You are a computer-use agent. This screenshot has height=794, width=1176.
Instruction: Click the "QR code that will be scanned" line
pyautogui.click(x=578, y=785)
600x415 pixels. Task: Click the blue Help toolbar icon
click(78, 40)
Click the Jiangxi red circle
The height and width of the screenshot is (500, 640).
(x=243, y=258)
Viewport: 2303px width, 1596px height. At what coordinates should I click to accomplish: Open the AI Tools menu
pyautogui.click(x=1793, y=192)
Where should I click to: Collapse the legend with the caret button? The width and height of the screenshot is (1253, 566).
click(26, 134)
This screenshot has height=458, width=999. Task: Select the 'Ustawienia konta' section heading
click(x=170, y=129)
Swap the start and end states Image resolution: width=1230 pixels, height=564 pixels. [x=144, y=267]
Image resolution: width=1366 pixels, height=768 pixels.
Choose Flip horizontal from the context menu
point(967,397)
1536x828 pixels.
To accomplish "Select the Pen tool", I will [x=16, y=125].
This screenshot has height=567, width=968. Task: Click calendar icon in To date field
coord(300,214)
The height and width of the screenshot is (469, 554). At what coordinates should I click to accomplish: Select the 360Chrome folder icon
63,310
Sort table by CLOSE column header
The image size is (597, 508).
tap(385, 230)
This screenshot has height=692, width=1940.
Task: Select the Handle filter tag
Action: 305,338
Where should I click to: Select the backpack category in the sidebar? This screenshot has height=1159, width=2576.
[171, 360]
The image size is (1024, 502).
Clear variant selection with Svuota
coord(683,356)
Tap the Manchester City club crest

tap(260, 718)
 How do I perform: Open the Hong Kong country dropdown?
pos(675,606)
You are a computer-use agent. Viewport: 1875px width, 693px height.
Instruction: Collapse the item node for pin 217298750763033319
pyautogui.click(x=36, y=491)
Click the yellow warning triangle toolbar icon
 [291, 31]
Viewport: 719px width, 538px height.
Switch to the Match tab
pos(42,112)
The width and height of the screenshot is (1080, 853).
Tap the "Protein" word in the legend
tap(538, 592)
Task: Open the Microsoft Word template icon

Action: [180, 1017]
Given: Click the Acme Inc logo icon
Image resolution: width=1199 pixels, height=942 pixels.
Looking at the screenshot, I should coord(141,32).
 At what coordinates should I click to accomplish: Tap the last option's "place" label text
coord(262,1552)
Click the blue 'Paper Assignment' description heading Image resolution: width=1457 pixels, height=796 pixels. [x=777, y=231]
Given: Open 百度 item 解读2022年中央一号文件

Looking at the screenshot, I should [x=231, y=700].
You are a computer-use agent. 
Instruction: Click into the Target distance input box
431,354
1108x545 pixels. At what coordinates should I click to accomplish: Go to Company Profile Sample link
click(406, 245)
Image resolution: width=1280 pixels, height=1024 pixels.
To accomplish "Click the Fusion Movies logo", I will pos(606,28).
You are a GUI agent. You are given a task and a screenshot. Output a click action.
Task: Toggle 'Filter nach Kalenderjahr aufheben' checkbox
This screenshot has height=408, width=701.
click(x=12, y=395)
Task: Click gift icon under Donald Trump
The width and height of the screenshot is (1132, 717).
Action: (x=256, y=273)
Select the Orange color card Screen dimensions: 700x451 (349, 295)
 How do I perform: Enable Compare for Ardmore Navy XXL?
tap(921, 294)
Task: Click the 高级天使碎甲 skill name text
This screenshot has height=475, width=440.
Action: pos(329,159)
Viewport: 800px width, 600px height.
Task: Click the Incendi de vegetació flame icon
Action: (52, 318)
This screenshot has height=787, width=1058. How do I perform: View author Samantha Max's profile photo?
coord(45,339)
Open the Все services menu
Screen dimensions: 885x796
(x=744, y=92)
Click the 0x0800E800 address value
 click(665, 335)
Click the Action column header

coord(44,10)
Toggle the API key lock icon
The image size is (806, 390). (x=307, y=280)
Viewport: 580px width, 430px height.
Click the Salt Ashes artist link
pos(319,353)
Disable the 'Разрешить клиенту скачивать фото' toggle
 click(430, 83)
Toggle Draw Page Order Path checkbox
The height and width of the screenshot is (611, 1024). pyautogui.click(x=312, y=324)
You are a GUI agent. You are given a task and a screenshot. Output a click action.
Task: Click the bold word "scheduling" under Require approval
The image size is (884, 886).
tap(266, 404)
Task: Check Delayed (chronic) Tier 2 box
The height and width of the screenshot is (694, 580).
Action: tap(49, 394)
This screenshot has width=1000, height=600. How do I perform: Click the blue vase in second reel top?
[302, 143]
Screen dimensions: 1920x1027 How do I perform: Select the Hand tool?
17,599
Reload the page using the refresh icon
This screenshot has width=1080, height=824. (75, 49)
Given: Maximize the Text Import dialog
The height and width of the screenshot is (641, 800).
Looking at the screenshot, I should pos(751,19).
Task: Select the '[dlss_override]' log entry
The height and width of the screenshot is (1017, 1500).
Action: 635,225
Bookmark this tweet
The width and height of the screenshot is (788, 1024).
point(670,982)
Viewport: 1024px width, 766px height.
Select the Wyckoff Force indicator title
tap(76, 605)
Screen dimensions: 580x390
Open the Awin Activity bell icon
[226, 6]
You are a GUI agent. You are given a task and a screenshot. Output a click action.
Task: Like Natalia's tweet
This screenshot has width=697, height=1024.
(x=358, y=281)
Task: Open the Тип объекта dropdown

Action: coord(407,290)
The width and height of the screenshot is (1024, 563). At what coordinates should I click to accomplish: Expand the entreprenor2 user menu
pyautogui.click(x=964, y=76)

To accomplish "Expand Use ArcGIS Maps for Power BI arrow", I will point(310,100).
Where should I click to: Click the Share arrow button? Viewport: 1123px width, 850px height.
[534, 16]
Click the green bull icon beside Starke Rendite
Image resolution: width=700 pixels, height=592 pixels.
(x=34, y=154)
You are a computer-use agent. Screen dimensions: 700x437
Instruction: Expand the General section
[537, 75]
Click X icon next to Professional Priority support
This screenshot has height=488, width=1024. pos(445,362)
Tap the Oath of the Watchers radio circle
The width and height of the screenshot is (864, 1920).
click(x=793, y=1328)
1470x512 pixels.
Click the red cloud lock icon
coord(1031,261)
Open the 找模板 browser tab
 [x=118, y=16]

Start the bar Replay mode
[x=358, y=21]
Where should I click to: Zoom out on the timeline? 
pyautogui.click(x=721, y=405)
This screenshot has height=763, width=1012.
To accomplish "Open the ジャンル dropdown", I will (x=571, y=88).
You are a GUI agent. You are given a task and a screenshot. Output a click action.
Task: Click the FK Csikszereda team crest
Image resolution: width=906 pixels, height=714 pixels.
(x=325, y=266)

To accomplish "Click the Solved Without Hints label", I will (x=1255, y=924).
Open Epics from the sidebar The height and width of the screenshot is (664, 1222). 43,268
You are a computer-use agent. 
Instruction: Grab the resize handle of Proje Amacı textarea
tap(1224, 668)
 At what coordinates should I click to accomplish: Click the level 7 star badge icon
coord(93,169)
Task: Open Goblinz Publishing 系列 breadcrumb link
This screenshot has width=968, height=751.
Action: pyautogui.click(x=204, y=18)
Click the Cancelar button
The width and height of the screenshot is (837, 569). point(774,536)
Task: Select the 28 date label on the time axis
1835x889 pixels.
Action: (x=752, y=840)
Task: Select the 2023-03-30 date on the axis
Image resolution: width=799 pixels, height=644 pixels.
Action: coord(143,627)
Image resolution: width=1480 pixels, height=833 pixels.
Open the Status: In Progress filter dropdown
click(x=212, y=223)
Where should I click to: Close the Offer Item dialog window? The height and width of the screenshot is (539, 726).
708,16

☆ ☆ ☆

> **Problem description**:
Please copy each line of the records above in which the word "axis" can be found.

> **Solution for this task**:
Task: Select the 28 date label on the time axis
Task: Select the 2023-03-30 date on the axis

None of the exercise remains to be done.